The style of legacy.com is very different. A 71-year-old, gloomy-looking man from Oklahoma who “liked to travel, enjoyed people, friends and family and enjoyed running cattle.” A 95-year-old grandmother from Rhode Island, whose “faith in God, her incredibly wonderful soul, her humor, her generosity and charm, and her ‘recipes’ are unforgettable,” wrote a family member in the guest book. Then there are the Facebook pages of people who have died, both famous and not. David Carr’s last post, an article about Brian Williams, is filled with comments lamenting his death. An acquaintance of mine from high school died, a brain hemorrhage in his sleep, almost six years ago. His Facebook page, now labeled a “remembering” page, is filled with comments from friends and family, telling him, in comments as recent as October 2014, how much they miss him and think of him, still.
“When I think of an obituary, it’s as objective as journalism can be, a story on someone’s life,” Gilbert told me. “Now, if it’s on legacy.com or Facebook or a blog, we’re basically whitewashing everyone’s lives. We’re all happy. Everyone is happy.”

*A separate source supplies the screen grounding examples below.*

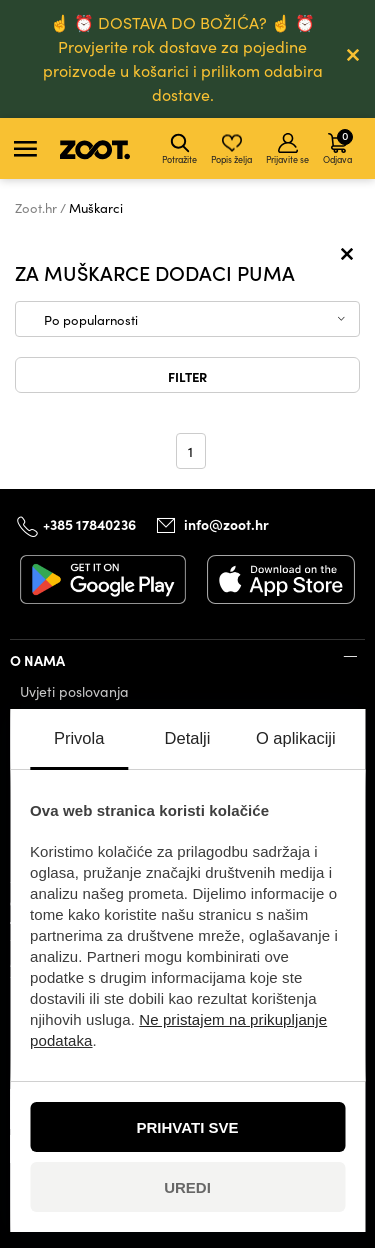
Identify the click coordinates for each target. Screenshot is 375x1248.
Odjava (338, 146)
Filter (187, 376)
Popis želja (231, 149)
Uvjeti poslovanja (74, 691)
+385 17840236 (89, 524)
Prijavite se (287, 149)
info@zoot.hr (226, 524)
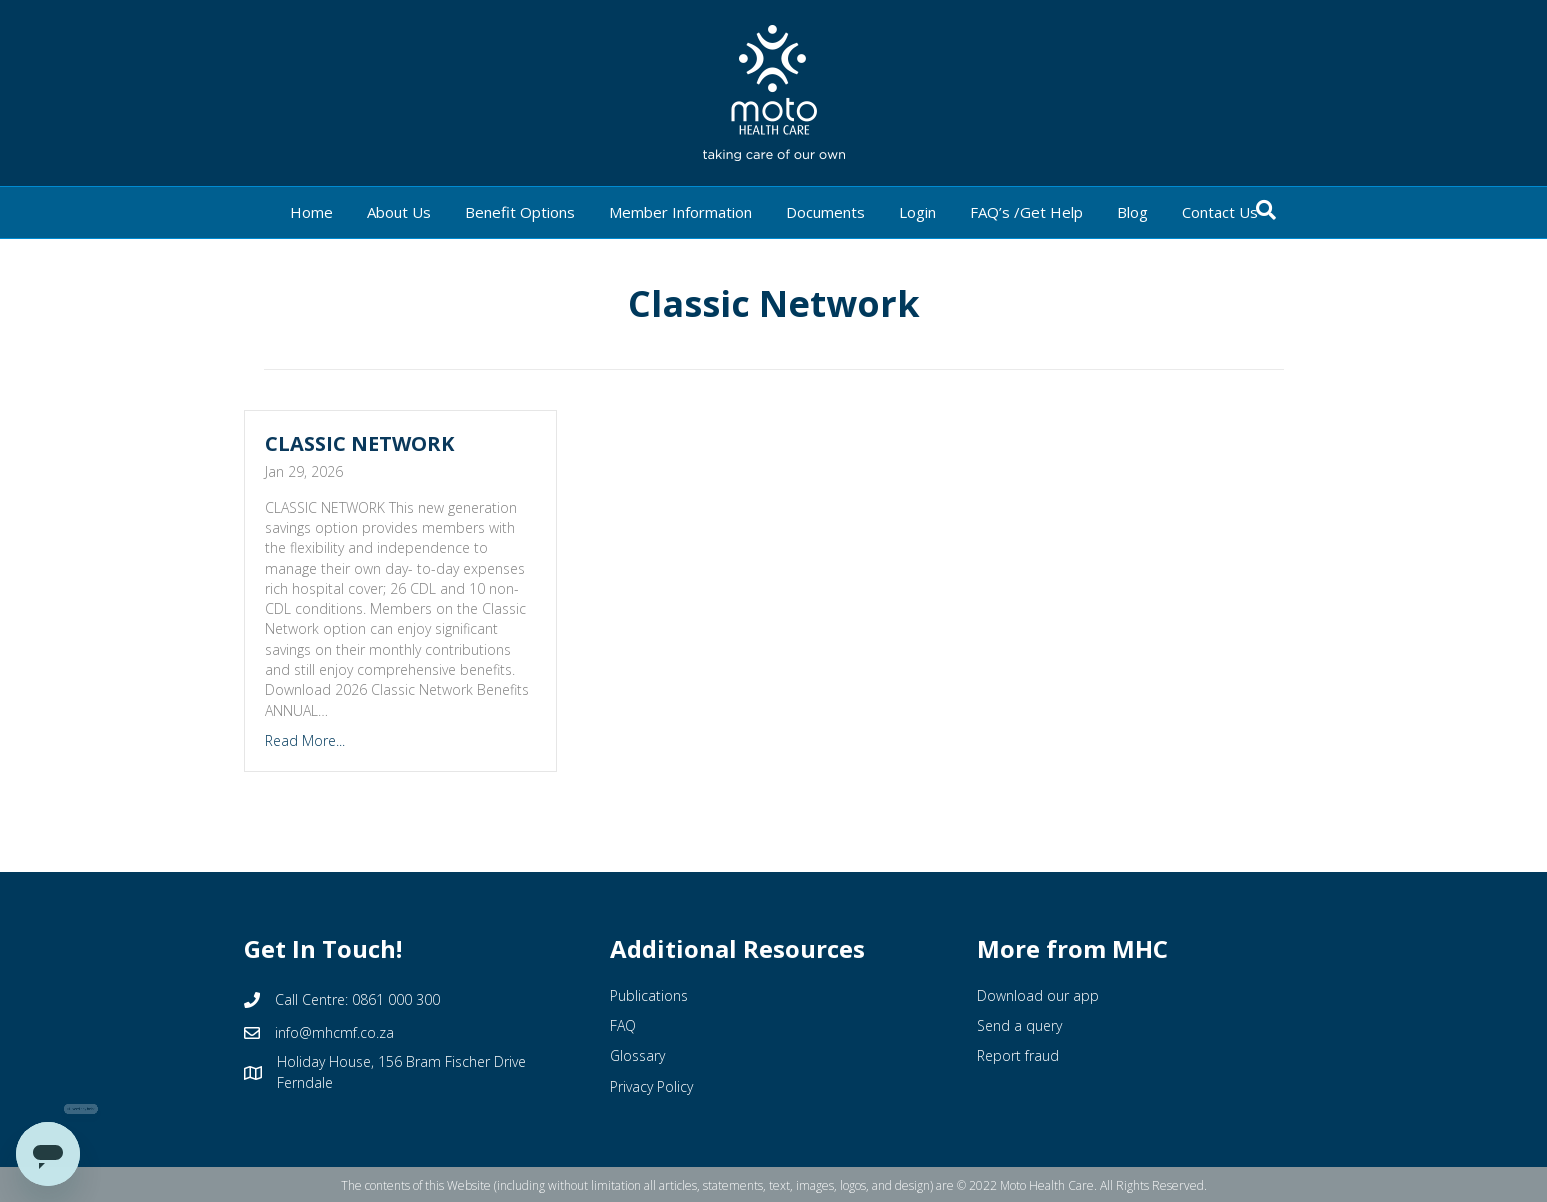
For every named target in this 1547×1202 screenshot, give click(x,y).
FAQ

That isn’t always the case though. Earlier this year, a Maine woman’s obituary went viral because of its grittiness. Written by her ex-husband, it aimed to capture the pain of her drug addiction. In doing so, her obituary became more of a political screed than a eulogy or news story.
Thankfully, though, obituaries aren’t the only record of someone’s life.
My grandmother is now 96 years old. She lives in a nursing home near me in Boston. Fifteen years ago, she suffered a stroke. It paralyzed the majority of her left side, and left her wheelchair bound, though relatively mentally intact. The last few years, however, she has descended into a curious form of dementia—a sort of rational dementia. She tells stories. Long stories. Stories about her life. And, none of them are true.
In reality, my grandmother grew up in the “borscht belt” of upstate New York, daughter of Polish immigrants who opened a hotel. She didn’t go to college, or ever hold a job, like many women in her generation. She married young, and had three kids – including my father, her youngest. Her marriage to my grandfather was glamorous. He made a lot of money. They lived in a beautiful, large house in the nice part of Middletown, NY, and threw parties people talked about for weeks afterward. But it wasn’t a happy marriage. I grew up hearing rumors of cheating, of fighting, of anger.
The stories my grandmother tells about her life now, eight years after the death of my grandfather, are not disjointed or confusing. There are concrete details, albeit completely fabricated details, which repeat themselves from story to story. Timelines seem clear. Narratives have logical flow. She tells stories about working in the dress department at Macy’s, and starting a charity to send young students to medical school. For a while she talked about her work for the rights of the elderly, traveling all over the country, she said, to give speeches in their honor—including a talk to the members of the Supreme Court. Last year, at Passover, she told me she would be starting at Harvard Law School in the fall.
I find these stories fascinating and sad, like I am listening to my grandmother rewrite her own life in her final years —a lucid dream world where she, perhaps, did what she wanted, not what she felt she should.
When I see her, I think of the obituary a journalist would write of her life. And then I think of the one I would give her myself.